À ce stade, l'administration refuse toujours d'accéder à la requête des propriétaires visant à obtenir une indemnisation via le fonds Barnier pour deux motifs. D'abord, parce que l'érosion dunaire n'entre pas dans le champ d'application de l'article L. 561-1 du code de l'environnement, qui définit le champ d'intervention du fonds Barnier. Ensuite, parce que l'une des conditions d'éligibilité au fonds, « la menace grave à la vie humaine » ne serait pas remplie en l'espèce.
M. Benoît Huré . - Ah bon ?
Mme Nelly Tocqueville , rapporteure . - Oui, les occupants ont été évacués...
Cette position est d'autant plus étonnante que l'arrêté d'interdiction d'habitation de 2014 mentionne un péril grave et imminent pour la sécurité des personnes et des biens, considérant la probable survenue de perturbations météorologiques exceptionnelles de nature à accentuer l'érosion dunaire devant le Signal et à entraîner une submersion marine.
Selon l'Observatoire de la côte d'Aquitaine, le trait de côte recule de 2,5 mètres en Gironde chaque année et de 1,7 mètre dans les Landes. Des perturbations météorologiques exceptionnelles pourraient encore amplifier ce phénomène d'érosion dunaire dans des proportions importantes !

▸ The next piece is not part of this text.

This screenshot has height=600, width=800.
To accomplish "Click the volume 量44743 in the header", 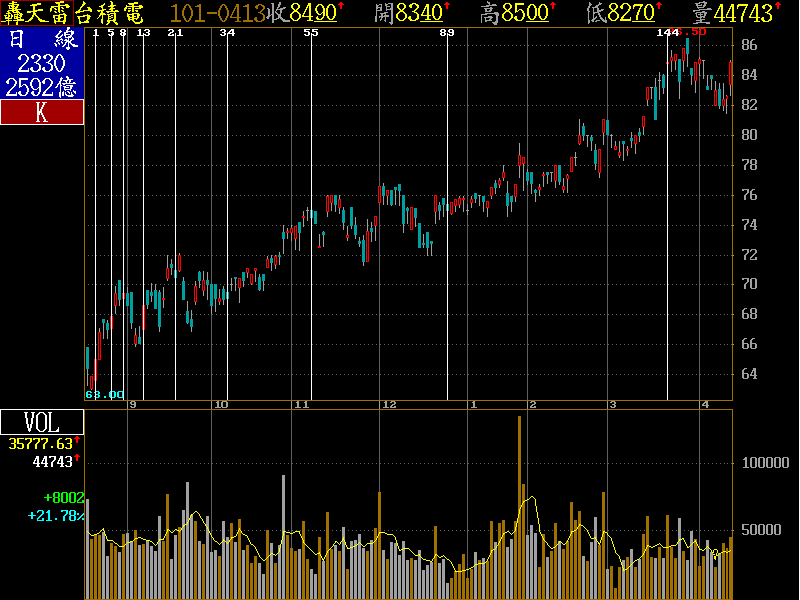I will click(736, 13).
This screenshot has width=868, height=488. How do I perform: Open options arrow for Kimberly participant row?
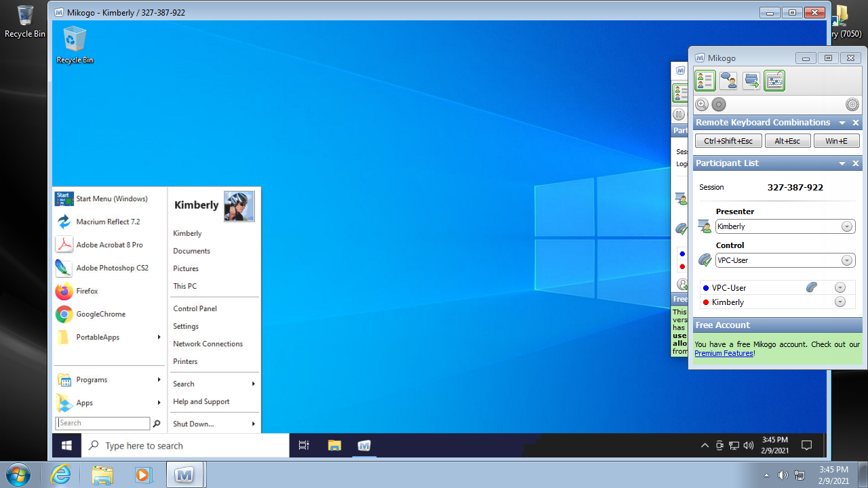(x=840, y=302)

Dans le cas du Signal, néanmoins, le recul du trait de côte est de 5 à 7 mètres par an en moyenne, accentué notamment par la présence d'une digue à proximité, qui protège le quartier de l'Amélie à Soulac-sur-Mer et qui a tendance à accélérer les courants et à empêcher le sable de se déposer.
La dimension humaine du sujet est essentielle et insuffisamment relevée dans le débat public. On a entendu beaucoup de choses sur les propriétaires du Signal : ils seraient nantis, privilégiés et devraient assumer sans se plaindre les conséquences de leur désir de vivre au bord de l'eau... Je souhaiterais couper court à ces représentations.
D'abord, parce que la majorité d'entre eux sont des personnes de condition modeste, éprouvées moralement et physiquement par la longueur des procédures et l'absence de réponse. Certains ont investi toutes leurs économies et doivent, en plus, continuer à rembourser leurs dettes jusqu'en 2020, en 2025 ou en 2030.
Les propriétaires ont dû se reloger et acquitter un loyer ; ils continuent d'assumer les frais de syndic de copropriété, les assurances et une procédure longue et coûteuse pour se défendre : 100 000 euros de frais d'avocat depuis 2012, d'après leurs représentants.
Depuis quatre ans, date de l'évacuation, 11 propriétaires sont décédés. La question des successions est d'ailleurs apparue comme un nouveau problème pour leurs descendants, qui sont en contact avec l'administration fiscale pour estimer la valeur de la transmission...
L'immeuble est dans un état piteux. Il a été vandalisé et occupé de façon irrégulière en dépit de nombreuses plaintes des propriétaires.
Enfin, ce dossier a un caractère exceptionnel. Si le recul du trait de côte s'impose comme un phénomène commun à de nombreux territoires et s'il nécessite une approche intégrée et globale, sans doute davantage dans une logique d'acquisition que d'indemnisation, le cas du Signal reste très spécifique. Cette affaire est injuste et inédite. Elle a trop duré et une réponse exceptionnelle, ad hoc , s'impose pour traiter un problème lui-même exceptionnel.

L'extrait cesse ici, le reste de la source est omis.